In its home opener, Missouri volleyball falls to Kentucky

The Tigers let a win slip through their fingers following their first-set success.

Only a few points into a nationally-televised game, Tyanna Ozamic, a key player in Missouri’s defense, was carried off the court by coach Joshua Taylor after an awkward landing and an apparent injury.

The Hearnes Center fell to a hush as the athletic trainers rushed to the aid of Ozamic. Her teammates huddled behind her, and the team was left visibly shaken following her removal from the game.

“When you play a really good team like this, the match is already emotional,” Taylor said. “But when you have something like that, it makes it even worse.”

Despite the frightening injury, Missouri was able to capitalize on the Wildcats’ trouble on serve receive and maintain a strong lead through the beginning of the first set. The entire team felt it was necessary to push through the rest of the first set for Ozamic.

“We were going to play for her, no matter what,” outside hitter Anna Dixon said. “We knew we wanted to finish that set for her.”

The Tigers were able to keep Kentucky at bay in the first set and took the lead with a 25-23 win. This would be the only win for Missouri, as they dropped the next three sets against No. 3 Kentucky in a top 10 SEC showdown.

The Tigers started the second set strong by utilizing the entire court with tips, pushes and attacks. Missouri had 25 kills in the second set alone, but many of them came from spotting holes in the Kentucky defense and working against the block.

As the Tigers neared the 25-point mark, the loss of Ozamic – who totaled 11 blocks against Alabama and was the SEC Defensive Player of the Week – became glaringly apparent.
In theory, blocks should take away options for hitters, but Missouri’s blockers could not consistently take away parts of the court at the end of the second set and then in both the third and final sets. The Tiger’s defensive specialists were forced to cover more ground because of Missouri’s inability to make it to the pins. This led to more kills for Kentucky hitters and more out-of-system plays for the Missouri offense.

Because the rules of volleyball dictate that victory must be earned with a two-point lead, the set was extended by both team’s inability to put it away in back-to-back points. Each team’s defense struggled during the extended set, as nearly every point scored was via kill.

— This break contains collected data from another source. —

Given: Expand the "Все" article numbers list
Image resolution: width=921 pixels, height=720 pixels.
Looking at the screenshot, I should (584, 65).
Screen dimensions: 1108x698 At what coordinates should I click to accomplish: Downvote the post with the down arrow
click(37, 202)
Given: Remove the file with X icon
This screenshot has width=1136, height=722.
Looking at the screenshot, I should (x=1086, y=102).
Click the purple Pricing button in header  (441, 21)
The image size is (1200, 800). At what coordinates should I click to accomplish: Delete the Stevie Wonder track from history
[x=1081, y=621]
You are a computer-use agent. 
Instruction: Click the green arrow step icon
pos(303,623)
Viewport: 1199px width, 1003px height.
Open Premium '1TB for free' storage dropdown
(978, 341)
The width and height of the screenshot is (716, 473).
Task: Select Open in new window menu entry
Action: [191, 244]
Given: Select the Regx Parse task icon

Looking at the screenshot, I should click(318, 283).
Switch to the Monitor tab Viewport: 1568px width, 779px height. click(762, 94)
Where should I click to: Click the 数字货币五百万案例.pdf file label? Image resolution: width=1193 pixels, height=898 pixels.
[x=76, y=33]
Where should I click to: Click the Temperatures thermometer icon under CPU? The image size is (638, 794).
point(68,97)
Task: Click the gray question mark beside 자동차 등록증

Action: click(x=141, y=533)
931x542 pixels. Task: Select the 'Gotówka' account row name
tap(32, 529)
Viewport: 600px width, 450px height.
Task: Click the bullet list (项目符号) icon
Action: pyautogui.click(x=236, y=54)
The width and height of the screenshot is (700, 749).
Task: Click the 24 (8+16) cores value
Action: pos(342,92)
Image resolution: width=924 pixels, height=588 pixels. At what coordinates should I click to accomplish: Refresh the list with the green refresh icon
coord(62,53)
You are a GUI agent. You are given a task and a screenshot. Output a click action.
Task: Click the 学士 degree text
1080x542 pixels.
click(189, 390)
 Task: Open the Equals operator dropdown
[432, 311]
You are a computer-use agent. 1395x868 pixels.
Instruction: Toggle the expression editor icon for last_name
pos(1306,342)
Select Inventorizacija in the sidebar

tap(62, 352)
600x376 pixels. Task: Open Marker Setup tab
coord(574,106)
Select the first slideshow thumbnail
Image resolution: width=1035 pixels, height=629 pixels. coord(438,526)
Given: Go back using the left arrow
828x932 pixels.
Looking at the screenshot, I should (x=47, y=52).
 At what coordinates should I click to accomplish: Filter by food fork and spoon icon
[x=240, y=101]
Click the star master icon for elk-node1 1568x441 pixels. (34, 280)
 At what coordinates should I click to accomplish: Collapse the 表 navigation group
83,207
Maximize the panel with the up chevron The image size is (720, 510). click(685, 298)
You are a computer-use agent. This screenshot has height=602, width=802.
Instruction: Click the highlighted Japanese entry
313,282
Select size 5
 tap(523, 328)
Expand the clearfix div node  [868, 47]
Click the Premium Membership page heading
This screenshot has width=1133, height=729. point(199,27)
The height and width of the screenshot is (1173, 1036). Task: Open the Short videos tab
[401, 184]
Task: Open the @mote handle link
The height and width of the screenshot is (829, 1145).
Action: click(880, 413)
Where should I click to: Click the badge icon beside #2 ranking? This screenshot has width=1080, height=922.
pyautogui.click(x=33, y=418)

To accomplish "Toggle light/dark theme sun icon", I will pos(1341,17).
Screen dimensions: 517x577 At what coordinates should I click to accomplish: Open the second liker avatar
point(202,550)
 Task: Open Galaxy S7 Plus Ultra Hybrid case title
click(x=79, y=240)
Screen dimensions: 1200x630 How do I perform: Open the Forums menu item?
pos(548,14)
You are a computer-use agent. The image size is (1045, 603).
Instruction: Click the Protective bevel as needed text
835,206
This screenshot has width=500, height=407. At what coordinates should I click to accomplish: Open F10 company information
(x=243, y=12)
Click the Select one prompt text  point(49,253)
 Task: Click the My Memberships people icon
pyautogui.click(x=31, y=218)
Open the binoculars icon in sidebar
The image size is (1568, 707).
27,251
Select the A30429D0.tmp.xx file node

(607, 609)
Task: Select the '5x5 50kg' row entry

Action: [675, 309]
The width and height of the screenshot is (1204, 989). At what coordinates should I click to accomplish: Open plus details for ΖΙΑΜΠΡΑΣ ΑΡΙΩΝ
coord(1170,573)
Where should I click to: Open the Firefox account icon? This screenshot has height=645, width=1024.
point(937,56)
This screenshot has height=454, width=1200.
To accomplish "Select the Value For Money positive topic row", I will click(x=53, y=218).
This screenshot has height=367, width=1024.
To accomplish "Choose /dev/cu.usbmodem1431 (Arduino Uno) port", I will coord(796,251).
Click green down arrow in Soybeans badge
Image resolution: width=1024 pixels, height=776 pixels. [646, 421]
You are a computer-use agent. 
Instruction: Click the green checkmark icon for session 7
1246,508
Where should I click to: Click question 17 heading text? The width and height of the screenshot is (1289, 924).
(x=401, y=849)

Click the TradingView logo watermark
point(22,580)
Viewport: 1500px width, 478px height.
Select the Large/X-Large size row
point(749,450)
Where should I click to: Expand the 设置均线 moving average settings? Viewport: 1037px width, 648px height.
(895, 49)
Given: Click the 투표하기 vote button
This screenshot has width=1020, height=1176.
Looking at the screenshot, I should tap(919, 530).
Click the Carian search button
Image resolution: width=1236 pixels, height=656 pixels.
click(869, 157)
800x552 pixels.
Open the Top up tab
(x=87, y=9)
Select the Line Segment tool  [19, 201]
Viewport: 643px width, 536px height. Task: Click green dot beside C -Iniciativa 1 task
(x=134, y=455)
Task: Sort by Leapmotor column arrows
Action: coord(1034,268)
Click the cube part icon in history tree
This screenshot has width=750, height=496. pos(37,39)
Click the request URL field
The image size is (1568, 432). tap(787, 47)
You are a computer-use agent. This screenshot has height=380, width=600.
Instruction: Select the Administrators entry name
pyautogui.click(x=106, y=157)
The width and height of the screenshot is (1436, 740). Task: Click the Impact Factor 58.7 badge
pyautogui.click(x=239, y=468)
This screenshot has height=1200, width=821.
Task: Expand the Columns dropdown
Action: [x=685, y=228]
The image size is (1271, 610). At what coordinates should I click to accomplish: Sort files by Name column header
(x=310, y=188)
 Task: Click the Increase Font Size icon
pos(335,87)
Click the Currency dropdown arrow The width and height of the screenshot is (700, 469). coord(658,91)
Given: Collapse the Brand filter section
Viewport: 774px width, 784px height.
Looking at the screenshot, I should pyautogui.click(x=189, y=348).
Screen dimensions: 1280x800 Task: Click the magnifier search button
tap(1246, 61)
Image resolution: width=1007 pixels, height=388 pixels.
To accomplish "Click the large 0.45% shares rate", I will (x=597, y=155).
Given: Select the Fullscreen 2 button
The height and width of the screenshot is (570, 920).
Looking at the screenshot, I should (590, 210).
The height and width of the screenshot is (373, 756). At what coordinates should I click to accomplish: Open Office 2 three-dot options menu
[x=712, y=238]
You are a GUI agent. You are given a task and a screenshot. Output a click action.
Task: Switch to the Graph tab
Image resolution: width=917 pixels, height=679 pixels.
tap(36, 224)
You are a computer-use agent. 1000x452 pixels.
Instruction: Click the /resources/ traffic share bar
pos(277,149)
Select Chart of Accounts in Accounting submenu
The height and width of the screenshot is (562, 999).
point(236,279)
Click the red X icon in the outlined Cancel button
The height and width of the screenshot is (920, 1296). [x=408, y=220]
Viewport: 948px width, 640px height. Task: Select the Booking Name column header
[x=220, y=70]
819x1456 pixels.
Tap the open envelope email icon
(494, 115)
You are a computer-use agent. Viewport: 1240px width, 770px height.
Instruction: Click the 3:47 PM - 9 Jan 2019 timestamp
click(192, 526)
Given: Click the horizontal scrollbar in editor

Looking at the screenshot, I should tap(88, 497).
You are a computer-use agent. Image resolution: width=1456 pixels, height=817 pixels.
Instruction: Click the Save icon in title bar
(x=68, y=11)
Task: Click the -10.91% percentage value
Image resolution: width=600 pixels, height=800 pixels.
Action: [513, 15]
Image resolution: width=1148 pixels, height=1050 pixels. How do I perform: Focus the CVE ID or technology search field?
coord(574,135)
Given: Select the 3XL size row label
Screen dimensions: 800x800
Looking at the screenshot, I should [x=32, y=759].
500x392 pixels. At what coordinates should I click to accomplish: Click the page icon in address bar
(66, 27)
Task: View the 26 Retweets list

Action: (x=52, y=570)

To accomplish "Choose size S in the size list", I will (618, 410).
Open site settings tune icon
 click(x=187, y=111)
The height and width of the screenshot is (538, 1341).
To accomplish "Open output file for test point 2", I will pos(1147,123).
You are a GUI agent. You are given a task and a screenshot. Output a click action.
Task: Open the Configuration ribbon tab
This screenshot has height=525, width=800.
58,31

On the seventh set point of the set, Kentucky’s Alli Stumler secured a Wildcats set two victory, by a score of 35-33, with a kill to tie the game at a set apiece.

“I think our adrenaline was super high, it was a great match,” Kansas State transfer Dixon said. “But after that set, it was a long one, we mentally got away from our scouting report and what we were wanting to do.”

Dixon was able to step up in Ozamic’s absence, earning 10 kills in the long second set. The outside hitter had 18 kills in the game and finished with a .324 hitting percentage.

“I have to keep in mind that she’s a sophomore. I think of her as a four-year starter just with how mature of a game she plays,” Taylor said of Dixon’s performance. “She’s going to be a force to be reckoned with.”

Dixon’s immense success in the first two sets was exactly what the Tigers needed to remain in the game. However, after the second set, the Kentucky defense was able to do what Missouri’s could not: block. Dixon totaled only four kills in the final two sets.

After the marathon of the second set, the Tigers looked mentally exhausted when they took the court to begin the third set. This exhaustion was due, in part, to Kentucky’s showcase of one of the strongest offenses in the country. They steamrolled ahead, and in set four, they only allowed the Tigers to get within one point a singular time.

The Wildcats would go on to secure the victory with wins in both sets three and four with scores of 25-20 and 25-18, respectively.

Heading into game two of the series, Taylor emphasized the necessity of the middle blockers’ ability to put their hands on the ball and give the defense a little more to work with against a strong outside hitting team.

“We are gonna need a little more from our middles to take up more court when it comes to closing out to the pin,” Taylor said.

Given the uniqueness of the season, Missouri will gear up for a quick turn-around. They must mentally prepare for another game tonight against a very strong offensive team in Kentucky.

“We have to take tomorrow for the match that it is and not let tonight influence it at all, especially our emotions,” Taylor said. “We just need to come in and execute our game plan and play disciplined volleyball.”

Missouri will take on Kentucky tonight on ESPNU at 8 p.m.